Ferma, pertanto, l’automatica interruzione del processo ai sensi dell’art. 43, terzo comma l. fall., esso resta di fatto quiescente, per la preclusione di ogni ulteriore attività processuale; e, se essa sia compiuta, è causa di nullità degli atti successivi e della sentenza (Cass. 15 febbraio 2007, n. 3459; Cass. 2 novembre 2010, n. 22268; Cass. 15 gennaio 2018, n. 790). Ma al suo rilievo, essendo le norme regolanti l’interruzione del processo preordinate alla tutela della parte colpita dal relativo evento, essa è l’unica legittimata, sola a potersi dolere dell’irrituale continuazione del processo nonostante il verificarsi della causa interruttiva; sicché la mancata interruzione del processo non può essere rilevata d’ufficio dal giudice, né essere eccepita dall’altra parte come motivo di nullità (Cass. 13 novembre 2009, n. 24025; Cass. 19 agosto 2016, n. 17199; Cass. 26 agosto 2021; Cass. 2 ottobre 2023, n. 27688);
3.1. nel caso di specie, il giudizio, indubbiamente interrotto ope legis già nel corso del primo grado, è entrato in una condizione di quiescenza di fatto e l’attività processuale (atti difensivi e sentenze pronunciate) successivamente compiuta è viziata da nullità relativa, non rilevabile d’ufficio dal giudice, né deducibile da altra parte, bensì esclusivamente da quella che sia stata colpita dall’evento interruttivo (la società cooperativa fallita), in quanto unica legittimata;
4. per le suesposte ragioni il ricorso deve essere dichiarato inammissibile, per difetto d’interesse, con la regolazione delle spese secondo il regime di soccombenza; senza, tuttavia, la richiesta condanna risarcitoria, ai sensi dell’art. 96, primo comma c.p.c., in difetto (nelle circostanze indicate al quart’ultimo e terz’ultimo capoverso di pg. 10 del controricorso) del presupposto di temerarietà della lite (Cass. 21 luglio 2000, n. 9579; Cass. 9 febbraio 2017, n. 3464); con raddoppio del contributo unificato, ove spettante nella ricorrenza dei presupposti processuali (conformemente alle indicazioni di Cass. s.u. 20 settembre 2019, n. 23535).
P.Q.M.
Dichiara inammissibile il ricorso e condanna la società alla rifusione, in favore del controricorrente, delle spese del giudizio, che liquida in € 200,00 per esborsi e € 2.000,00 per compensi professionali, oltre rimborso per spese generali 15% e accessori di legge.

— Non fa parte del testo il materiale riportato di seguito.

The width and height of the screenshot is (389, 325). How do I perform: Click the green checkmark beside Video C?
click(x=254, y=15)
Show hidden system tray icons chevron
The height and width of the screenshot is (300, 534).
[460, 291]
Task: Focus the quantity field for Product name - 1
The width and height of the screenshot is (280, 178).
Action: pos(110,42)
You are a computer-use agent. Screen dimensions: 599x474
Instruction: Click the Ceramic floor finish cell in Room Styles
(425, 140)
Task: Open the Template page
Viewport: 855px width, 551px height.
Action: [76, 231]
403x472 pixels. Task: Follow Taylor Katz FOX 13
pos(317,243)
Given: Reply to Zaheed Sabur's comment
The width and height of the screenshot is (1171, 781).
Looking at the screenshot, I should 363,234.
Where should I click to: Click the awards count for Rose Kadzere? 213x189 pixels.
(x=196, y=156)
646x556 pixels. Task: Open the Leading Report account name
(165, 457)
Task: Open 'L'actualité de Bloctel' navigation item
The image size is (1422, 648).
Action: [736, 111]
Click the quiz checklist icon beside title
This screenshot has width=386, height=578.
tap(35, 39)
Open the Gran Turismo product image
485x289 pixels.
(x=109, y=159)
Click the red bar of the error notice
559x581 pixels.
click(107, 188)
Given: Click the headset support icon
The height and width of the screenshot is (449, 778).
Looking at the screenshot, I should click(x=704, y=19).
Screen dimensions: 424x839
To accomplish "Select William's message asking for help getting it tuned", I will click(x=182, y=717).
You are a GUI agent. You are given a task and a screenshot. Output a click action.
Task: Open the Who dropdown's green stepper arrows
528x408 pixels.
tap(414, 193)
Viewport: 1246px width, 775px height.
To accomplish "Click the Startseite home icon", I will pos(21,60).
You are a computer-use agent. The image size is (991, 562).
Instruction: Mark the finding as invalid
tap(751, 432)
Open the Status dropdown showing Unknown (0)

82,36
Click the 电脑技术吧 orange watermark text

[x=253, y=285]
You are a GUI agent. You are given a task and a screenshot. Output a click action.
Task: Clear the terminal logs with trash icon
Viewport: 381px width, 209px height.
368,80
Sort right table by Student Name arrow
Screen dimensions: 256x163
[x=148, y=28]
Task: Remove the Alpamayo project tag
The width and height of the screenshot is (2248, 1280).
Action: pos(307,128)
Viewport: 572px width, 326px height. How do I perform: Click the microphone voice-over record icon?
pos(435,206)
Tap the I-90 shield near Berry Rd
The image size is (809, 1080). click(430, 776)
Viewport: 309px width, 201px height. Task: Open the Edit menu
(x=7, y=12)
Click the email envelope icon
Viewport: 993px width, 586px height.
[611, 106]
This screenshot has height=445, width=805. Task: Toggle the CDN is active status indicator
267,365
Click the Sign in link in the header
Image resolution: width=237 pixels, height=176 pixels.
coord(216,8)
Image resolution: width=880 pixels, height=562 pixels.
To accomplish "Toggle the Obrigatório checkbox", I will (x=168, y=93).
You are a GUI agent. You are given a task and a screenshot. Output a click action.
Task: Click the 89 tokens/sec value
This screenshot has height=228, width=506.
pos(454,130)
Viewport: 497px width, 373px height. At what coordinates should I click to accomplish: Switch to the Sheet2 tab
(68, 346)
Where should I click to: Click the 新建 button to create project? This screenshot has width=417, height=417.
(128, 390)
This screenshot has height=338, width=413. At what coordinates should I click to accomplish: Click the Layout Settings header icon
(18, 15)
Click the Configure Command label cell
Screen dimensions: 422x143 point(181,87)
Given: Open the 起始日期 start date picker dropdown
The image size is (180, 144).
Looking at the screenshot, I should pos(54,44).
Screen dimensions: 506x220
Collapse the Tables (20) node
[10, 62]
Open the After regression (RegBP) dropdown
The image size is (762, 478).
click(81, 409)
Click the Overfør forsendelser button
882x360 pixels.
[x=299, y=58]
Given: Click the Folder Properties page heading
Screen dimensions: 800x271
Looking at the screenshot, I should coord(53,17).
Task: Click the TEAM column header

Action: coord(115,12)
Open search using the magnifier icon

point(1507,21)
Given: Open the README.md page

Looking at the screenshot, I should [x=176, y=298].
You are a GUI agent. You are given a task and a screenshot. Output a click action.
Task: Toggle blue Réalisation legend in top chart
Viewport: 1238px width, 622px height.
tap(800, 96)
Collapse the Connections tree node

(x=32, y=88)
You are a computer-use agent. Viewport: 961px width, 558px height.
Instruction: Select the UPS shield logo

Ai sensi dell’art. 13 comma 1quater del d.p.r. n. 115 del 2002, dà atto della sussistenza dei presupposti processuali per il versamento, da parte della ricorrente, dell’ulteriore importo a titolo di contributo unificato pari a quello previsto per il ricorso, a norma del comma 1 bis, dello stesso art. 13, se dovuto.